MANKOFF: I would first like to make the caveat that I’m not a breast imager and my research isn’t really centered around screening. That said, this is a very confusing and controversial area. The recommendation reviewed studies and some epidemiologic data that were available and came to a different conclusion than had prior recommendations, and I think in general this is an area where there is a fair number of reasonable arguments on both sides. This has become a very individualized decision point for women and their physicians. One of the things that will help is more data, and another is having a better idea of factors that lead to a patient’s risk, because those patients who are at a higher risk for developing early breast cancer are the ones who will benefit from better screening. As a matter of fact there are already recommendations in place for women who have enhanced genetic risk to get screening, with MRI in addition to mammography. Ultimately I think that as we learn more about risk factors and how these techniques perform, we’ll be able to make a better recommendation.
ONCOLOGY: What are the areas of breast imaging and screening in which there are the most exciting new developments?
MANKOFF: I want to start by separating screening and breast imaging, because I think we’re traditionally used to thinking of breast imaging as something we do for cancer detection and then cancer diagnosis. These are areas in which I think there’s been a fair amount of progress in the past few years, in better understanding of how mammography works and some of the newer, digital mammography techniques, the advent of some advanced techniques such as tomosynthesis and the development of other modalities, especially breast MRI and more recently some of the nuclear modalities. I think there have been some very good prospective clinical trials that demonstrate the value of mammography and of breast MRI in high-risk patients and some interesting early data in breast cancer diagnosis with some of the radionuclear breast imaging techniques, but these are at a fairly early stage of clinical trials, and I think as the data emerge it will become a little bit clearer how to use those.
One of the other areas that I think is relatively early in development and not in the clinic yet, is the idea of using more molecularly based techniques to not only detect and diagnose breast cancer, but to help characterize it and to help direct appropriate treatments, based upon everything from how aggressive we think the cancer is likely to be, to how it’s biologically composed. Those techniques are just in the early stages of development but I think—especially since this is the area I work in—some of the most exciting developments coming down the pike.
ONCOLOGY: You’re touching on the specific work you’ve done, say, in the area of endocrine therapy for breast cancer, and the paper on glycolysis you published late last year in the Journal of Nuclear Medicine?[1]

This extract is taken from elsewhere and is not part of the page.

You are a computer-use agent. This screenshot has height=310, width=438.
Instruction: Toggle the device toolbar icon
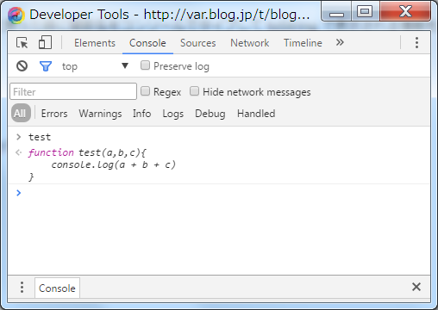point(45,42)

MANKOFF: Yes, as one example of this. I think that through a variety of techniques, including things like PET and some of the advanced MRI techniques and some techniques that are coming down the pike in optical imaging and molecularly targeted ultrasound imaging, there will be a whole host of things that will not only be able to detect breast cancer but to characterize it, and characterizing it I think will be very helpful in developing approaches that are individualized and molecularly targeted. So we’re at an early stage in that development, but it’s a very exciting stage.